Pembrolizumab, which is marketed under the brand name Keytruda, works by blocking a protein called PD-1, which interferes with immune system function. Blocking PD-1 with pembrolizumab enables the immune system cells to better attack the cancer. While pembrolizumab has been a significant advancement for treating people with a variety of advanced or metastatic cancers, a majority of metastatic melanoma tumors are still resistant to the drug.

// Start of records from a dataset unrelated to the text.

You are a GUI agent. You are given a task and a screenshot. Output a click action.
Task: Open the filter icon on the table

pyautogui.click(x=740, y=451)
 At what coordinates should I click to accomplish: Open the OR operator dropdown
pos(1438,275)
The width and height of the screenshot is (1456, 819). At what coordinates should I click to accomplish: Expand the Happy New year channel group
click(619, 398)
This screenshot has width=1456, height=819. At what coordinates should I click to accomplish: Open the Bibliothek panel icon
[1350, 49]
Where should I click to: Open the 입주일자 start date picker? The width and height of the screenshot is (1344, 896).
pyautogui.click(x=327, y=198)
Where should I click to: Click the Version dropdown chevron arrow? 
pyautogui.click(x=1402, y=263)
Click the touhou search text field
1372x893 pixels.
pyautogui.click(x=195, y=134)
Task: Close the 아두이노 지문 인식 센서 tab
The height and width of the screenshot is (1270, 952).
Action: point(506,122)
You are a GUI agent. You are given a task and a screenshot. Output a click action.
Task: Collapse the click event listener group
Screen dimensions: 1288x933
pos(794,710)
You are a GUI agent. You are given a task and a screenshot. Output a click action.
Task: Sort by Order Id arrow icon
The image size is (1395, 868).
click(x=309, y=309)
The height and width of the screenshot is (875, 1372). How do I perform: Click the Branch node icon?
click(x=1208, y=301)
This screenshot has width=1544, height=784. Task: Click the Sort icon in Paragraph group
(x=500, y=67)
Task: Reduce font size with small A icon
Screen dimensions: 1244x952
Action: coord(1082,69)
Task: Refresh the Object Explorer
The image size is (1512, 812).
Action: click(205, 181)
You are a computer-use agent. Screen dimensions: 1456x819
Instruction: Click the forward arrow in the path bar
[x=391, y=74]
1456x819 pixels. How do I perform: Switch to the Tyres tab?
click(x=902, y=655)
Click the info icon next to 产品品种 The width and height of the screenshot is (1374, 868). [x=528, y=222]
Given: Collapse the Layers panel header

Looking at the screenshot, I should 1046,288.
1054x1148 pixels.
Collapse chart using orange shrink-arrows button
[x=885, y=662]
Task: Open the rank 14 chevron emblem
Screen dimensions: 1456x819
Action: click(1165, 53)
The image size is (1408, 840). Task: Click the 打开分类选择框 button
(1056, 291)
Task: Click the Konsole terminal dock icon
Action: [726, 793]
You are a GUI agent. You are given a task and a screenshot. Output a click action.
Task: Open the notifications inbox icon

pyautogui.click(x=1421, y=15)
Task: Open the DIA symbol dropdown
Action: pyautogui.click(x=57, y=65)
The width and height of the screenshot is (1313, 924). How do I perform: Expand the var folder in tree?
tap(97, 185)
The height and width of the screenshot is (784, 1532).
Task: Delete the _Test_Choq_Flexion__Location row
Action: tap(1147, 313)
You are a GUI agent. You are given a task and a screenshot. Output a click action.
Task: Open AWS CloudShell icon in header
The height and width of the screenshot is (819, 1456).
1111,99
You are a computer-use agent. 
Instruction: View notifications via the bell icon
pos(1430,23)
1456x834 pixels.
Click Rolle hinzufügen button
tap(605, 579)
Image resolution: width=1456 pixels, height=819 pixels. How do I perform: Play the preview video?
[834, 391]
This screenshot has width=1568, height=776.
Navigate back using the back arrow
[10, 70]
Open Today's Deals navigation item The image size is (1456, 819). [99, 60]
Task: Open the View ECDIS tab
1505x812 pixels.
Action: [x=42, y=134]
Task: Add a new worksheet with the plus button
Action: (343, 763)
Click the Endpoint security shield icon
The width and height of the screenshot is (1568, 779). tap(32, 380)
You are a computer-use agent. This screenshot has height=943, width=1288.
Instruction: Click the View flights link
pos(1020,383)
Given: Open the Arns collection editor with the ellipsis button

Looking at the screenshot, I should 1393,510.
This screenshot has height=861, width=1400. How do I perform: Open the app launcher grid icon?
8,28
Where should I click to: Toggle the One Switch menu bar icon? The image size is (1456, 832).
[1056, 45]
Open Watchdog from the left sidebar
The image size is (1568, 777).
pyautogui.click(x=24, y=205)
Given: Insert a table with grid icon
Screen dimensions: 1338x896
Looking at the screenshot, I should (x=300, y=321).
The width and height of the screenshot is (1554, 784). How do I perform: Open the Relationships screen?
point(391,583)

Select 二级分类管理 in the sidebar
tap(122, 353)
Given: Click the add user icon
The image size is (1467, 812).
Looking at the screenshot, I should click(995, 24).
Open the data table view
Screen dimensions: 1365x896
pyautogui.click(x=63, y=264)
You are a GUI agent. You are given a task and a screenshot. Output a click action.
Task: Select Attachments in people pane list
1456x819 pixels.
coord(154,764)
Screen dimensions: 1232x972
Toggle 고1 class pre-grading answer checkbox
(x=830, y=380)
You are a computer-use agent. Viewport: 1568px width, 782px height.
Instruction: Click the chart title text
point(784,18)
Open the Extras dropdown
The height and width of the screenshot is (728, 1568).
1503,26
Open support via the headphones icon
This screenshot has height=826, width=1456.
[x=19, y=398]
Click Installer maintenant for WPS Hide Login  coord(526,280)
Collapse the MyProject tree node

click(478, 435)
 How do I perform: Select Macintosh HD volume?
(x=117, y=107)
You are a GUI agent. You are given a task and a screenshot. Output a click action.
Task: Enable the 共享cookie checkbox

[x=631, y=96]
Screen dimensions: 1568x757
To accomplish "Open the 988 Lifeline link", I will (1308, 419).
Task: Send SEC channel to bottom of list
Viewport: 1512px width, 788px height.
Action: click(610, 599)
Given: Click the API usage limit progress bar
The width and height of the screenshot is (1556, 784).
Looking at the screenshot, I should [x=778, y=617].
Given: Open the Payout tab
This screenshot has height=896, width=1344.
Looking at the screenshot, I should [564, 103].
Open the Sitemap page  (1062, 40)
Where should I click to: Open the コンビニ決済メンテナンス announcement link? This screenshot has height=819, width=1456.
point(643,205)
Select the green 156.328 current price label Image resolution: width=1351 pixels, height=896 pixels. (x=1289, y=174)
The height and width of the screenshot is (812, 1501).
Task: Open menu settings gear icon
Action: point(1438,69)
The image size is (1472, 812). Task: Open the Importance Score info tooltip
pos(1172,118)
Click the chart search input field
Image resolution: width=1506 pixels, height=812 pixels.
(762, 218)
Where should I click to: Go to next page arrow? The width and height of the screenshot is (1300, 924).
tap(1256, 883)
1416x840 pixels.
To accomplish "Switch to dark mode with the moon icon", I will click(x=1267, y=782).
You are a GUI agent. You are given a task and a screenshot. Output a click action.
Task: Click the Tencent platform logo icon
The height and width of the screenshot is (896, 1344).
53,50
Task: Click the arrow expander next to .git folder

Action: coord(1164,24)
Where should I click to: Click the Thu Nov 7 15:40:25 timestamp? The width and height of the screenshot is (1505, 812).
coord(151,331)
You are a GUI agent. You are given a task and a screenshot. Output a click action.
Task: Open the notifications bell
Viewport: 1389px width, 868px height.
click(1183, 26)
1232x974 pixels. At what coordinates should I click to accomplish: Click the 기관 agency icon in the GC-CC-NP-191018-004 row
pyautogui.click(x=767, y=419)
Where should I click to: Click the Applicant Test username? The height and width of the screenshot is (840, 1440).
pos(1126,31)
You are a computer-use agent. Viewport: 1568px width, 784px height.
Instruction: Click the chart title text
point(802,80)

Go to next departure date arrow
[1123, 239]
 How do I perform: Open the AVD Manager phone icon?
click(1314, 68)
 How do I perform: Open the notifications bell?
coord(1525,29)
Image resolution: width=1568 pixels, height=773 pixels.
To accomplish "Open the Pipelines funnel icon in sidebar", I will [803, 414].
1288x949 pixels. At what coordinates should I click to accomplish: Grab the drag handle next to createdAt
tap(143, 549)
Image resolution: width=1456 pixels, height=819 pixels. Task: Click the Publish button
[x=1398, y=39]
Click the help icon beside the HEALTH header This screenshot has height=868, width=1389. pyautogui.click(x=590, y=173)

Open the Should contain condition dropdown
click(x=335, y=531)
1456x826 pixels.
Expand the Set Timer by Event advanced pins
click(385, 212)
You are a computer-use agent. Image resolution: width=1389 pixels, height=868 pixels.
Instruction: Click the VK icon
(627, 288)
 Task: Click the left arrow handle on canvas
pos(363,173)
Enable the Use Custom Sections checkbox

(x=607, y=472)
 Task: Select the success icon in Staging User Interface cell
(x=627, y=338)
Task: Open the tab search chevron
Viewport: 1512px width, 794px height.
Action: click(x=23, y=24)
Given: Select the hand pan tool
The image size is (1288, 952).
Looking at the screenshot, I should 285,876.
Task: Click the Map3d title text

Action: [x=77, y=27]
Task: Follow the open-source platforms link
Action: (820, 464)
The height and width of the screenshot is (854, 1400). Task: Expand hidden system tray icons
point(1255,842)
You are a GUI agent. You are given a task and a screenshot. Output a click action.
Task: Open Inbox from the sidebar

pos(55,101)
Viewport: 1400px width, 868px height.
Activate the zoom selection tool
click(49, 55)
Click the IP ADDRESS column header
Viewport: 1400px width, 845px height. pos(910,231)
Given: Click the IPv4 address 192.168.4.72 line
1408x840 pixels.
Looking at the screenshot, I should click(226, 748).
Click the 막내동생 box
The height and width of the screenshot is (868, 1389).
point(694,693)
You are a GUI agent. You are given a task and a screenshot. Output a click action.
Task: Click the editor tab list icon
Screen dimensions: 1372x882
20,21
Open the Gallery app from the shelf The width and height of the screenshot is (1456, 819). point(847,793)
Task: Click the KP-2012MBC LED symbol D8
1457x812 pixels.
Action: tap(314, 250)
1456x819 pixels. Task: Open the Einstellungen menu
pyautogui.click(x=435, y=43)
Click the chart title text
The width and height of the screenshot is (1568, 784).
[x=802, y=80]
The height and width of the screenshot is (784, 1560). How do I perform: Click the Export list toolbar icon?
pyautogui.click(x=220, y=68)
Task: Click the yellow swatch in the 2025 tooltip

“We have found that the reason patients with metastatic melanoma do not initially respond to immunotherapy with an anti-PD-1 is that their immune system was not ready,” said Dr. Antoni Ribas, the study’s lead author, a professor of medicine at the David Geffen School of Medicine at UCLA and director of the UCLA Jonsson Comprehensive Cancer Center Tumor Immunology Program. “So we thought, ‘What if we change that by injecting the therapy drug into the metastatic lesions and change the microenvironment of the cancer?’

“It’s like having a pile of wood but not having a match to light it. With this new approach, SD-101 is the match that starts the fire.”

The researchers found that SD-101 not only directs T cells to cancer cells, but it also makes the microenvironment more hospitable for the T cells, so that they can better kill the cancer cells.

All 22 people in the study had an advanced stage of inoperable or metastatic melanoma. Nine were receiving an immunotherapy treatment for the first time as part of the study. Seven of those nine had a positive response to the drug combination, including two for whom the tumors disappeared completely.

The other 13 people in the study had previously received a type of immunotherapy before the study. Of them, two had a partial response, meaning parts of the tumors shrank, but the tumors did not go away completely. Five more showed some reduction in the tumors, but the other participants did respond to the therapy.

The results of the study suggest that the combination of pembrolizumab and SD-101 could provide an alternative treatment for people with melanoma whose tumors have not responded or would be unlikely to respond to other therapies.

“For all patients with advanced cancer, immunotherapy using PD-1 inhibitors has really changed the face of cancer treatment. Unfortunately, this therapy still only works in a subset of patients,” said Dr. Deborah Wong, assistant clinical professor of medicine at the Geffen School of Medicine and an oncologist at the Ronald Reagan UCLA Medical Center, who was also an author of the paper.

“This particular combination has been especially gratifying because not only does the SD-101 therapy drug induce tumor shrinkage at the actual site where it’s injected, but it’s working in conjunction with pembrolizumab to shrink tumors outside of the ones we’re directly injecting.”

The study highlights the need for more research into combination therapies like this one, because many people with cancer do not respond to immunotherapy or experience a reoccurrence of their tumors after treatment.

“We are really starting to understand the science of how immunotherapies work in patients,” said Ribas, who is also the director of the Parker Institute for Cancer Immunotherapy Center at UCLA. “By understanding that, we can find more ways to make that therapy more active. One way is by combining the therapy with another agent that can overcome the resistance that some cancers have to these therapies.”

The study was funded by Dynavax Technologies Corp., which provided SD-101. Merck & Co. provided pembrolizumab. Ribas’ research is funded by the Parker Institute for Cancer Immunotherapy and the National Institutes of Health.